[[ Information, beginning ]]

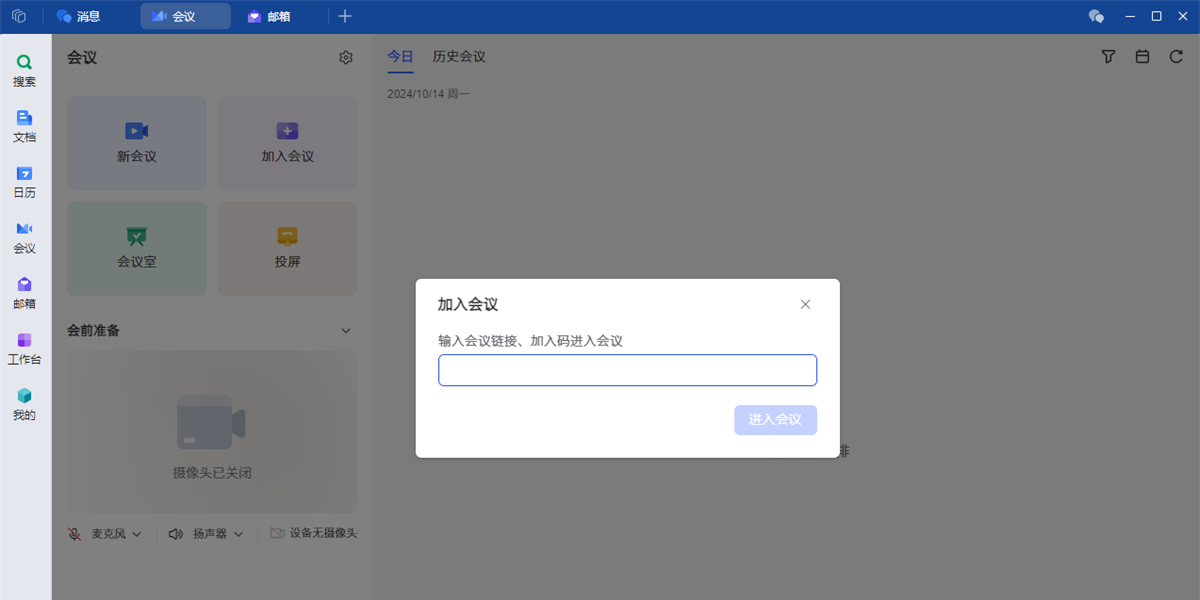Toggle the camera icon beside 设备无摄像头

(x=277, y=534)
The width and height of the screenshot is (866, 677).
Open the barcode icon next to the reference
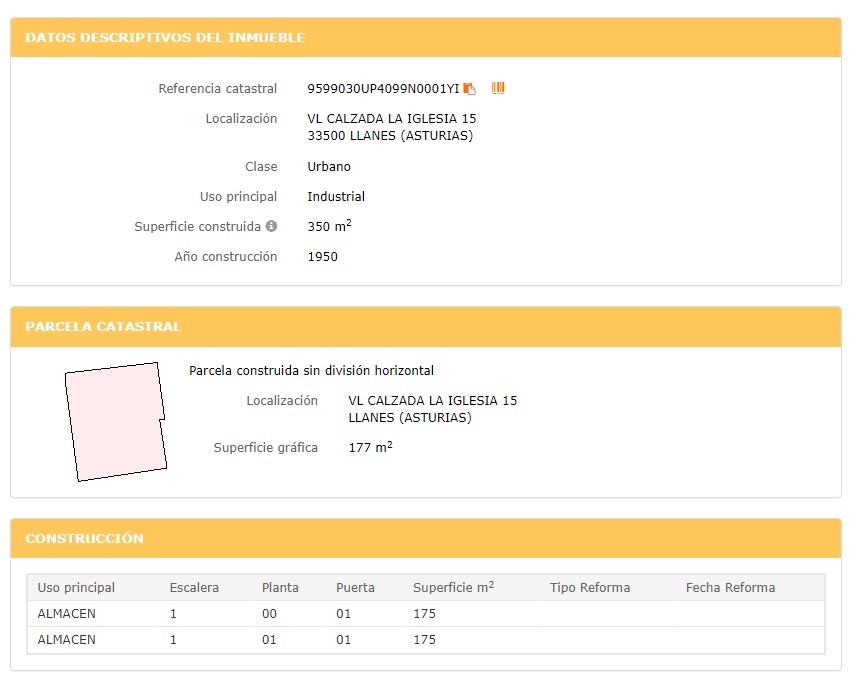click(498, 88)
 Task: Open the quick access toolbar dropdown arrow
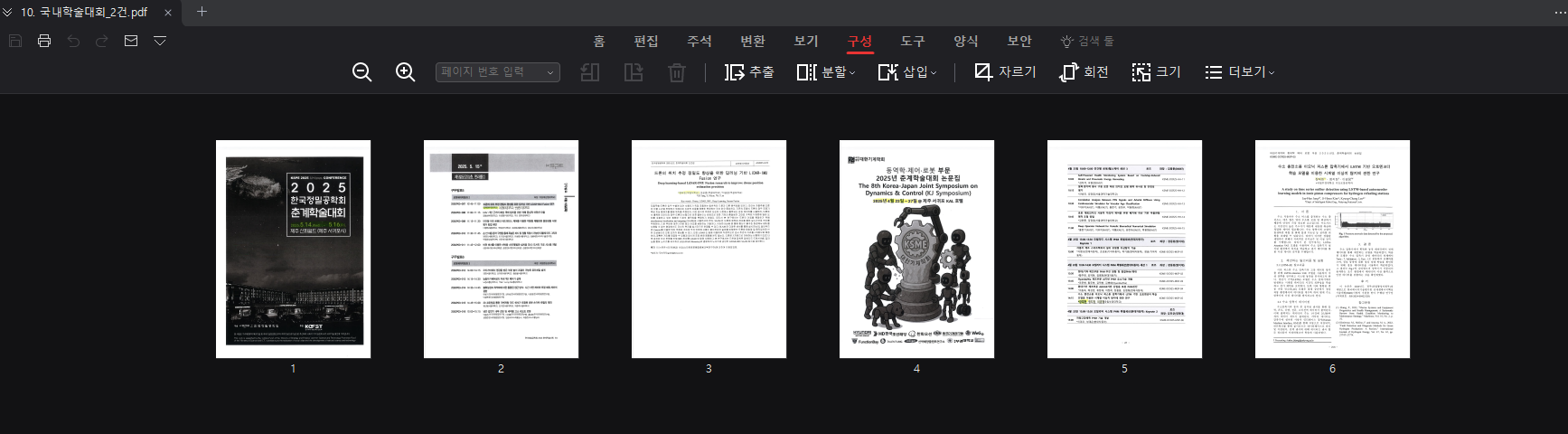coord(160,41)
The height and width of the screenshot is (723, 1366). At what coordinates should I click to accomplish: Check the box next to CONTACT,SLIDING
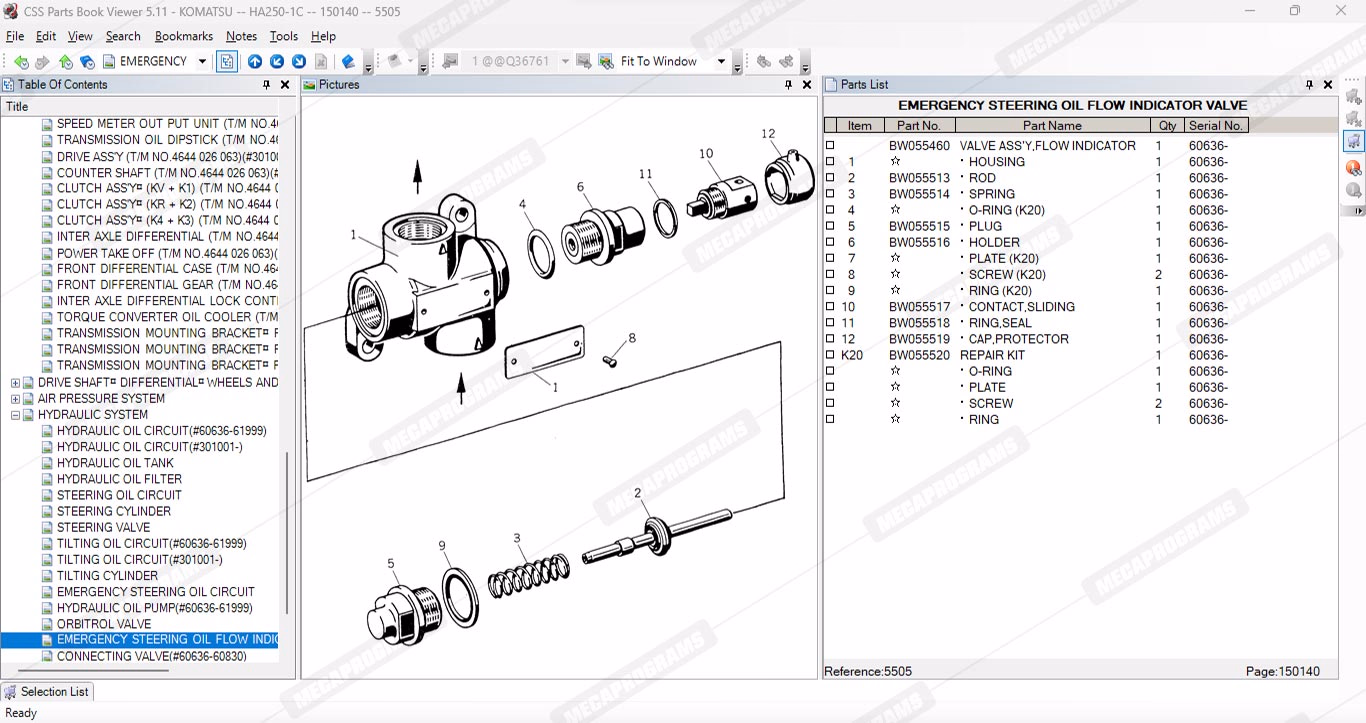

[[ Information, end ]]

◆ Activity ◆
What lines above contain the string "width"? Copy all of them.

◆ Written response ◆
The width and height of the screenshot is (866, 677).
The height and width of the screenshot is (723, 1366). At what coordinates should I click to accomplish: Check the box next to CONTACT,SLIDING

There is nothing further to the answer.